Our gazetteer is not local, however, but national. The first national gazetteer commissioned by the Chosŏn court was finished in 1530. An update was commissioned in 1757 and finished seven years later. These books, called Yŏji sŭngnam [Easy Geographical Overview] and Yŏji tosŏ [Geographical Maps and Texts], both contained the phrase yŏji, meaning “geography.”
Our text, by contrast, is called ilt’ongji, “unified gazetteer,” a deliberate association to an imperial Chinese textual heritage: the first “unified gazetteer” was compiled in China under Mongol rule in the late 13th century. The later Ming and Qing states continued to commission empire-wide gazetteers that they likewise called “unified gazetteers” (Ch.: yitong zhi).
The fact that it is a manuscript and does not contain a preface suggests that it is either a private work in progress or a selection of material copied from some other book. We cannot find a book with this title elsewhere, however.

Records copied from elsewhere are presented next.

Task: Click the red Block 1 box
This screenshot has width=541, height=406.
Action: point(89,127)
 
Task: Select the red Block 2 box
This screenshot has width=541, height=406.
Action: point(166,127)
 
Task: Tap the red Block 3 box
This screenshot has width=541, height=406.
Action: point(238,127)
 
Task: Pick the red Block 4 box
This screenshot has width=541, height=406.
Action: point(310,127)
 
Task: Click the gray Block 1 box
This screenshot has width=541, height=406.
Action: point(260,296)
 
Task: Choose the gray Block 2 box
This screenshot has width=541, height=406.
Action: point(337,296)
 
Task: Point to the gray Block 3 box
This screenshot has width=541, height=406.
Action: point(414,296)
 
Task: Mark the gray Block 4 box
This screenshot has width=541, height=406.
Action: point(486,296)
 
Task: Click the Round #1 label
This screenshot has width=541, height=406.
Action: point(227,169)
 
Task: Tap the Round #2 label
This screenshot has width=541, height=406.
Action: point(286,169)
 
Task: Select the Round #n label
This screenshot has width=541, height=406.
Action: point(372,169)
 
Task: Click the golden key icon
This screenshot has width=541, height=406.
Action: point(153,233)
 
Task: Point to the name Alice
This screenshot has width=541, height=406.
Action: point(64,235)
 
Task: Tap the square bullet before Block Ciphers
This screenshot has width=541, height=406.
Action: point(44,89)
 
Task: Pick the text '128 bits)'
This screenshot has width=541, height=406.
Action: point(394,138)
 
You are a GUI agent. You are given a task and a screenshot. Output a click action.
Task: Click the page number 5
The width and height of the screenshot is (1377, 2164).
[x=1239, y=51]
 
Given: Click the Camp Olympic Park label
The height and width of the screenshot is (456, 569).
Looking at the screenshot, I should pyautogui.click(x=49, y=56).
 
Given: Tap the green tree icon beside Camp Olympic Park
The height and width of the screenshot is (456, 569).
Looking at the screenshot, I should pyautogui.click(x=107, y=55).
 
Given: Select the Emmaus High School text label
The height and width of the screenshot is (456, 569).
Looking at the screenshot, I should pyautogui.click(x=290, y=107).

The text contains information on the local jurisdictions of Korea, their administrative history, correspondences between these earthly locations and areas of the night sky (the “28 Lunar Mansions,” pun’ya, Ch.: fenye, a topic commonly covered in gazetteers), and distances for overland and maritime routes. Also included are descriptions of waterways and canals, the main roads of Korea, and distances between cities and villages,
The boldly drawn full-page map on 45b depicts the “eight major roads” or “eight major provinces” of Korea. Also shown are Jindo, Jeju, Tsushima, and Japan.
In very good condition.
❧ Brook, Timothy, “Native Identity under Alien Rule: Local Gazetteers of the Yuan Dynasty” in Pragmatic Literacy, East and West, 1200-1330 (Woodbridge: Boydell Press, 1997), edited by Richard Britnell, pp. 235-46. Dennis, Joseph R., Writing, Publishing, and Reading Local Gazetteers in Imperial China, 1100-1700 (Cambridge, Mass.: Harvard University Asia Center, 2015). Yamada Masahiro, “Richo jidai (Chŏsen jidai) no chihoshi — yushi — ni tsuite” [“On the Local Gazetteers of the Yi Period [Chosŏn period], the ŭpchi”] in Chirigaku hokoku, Vol. 83 (1996), pp. 1-17.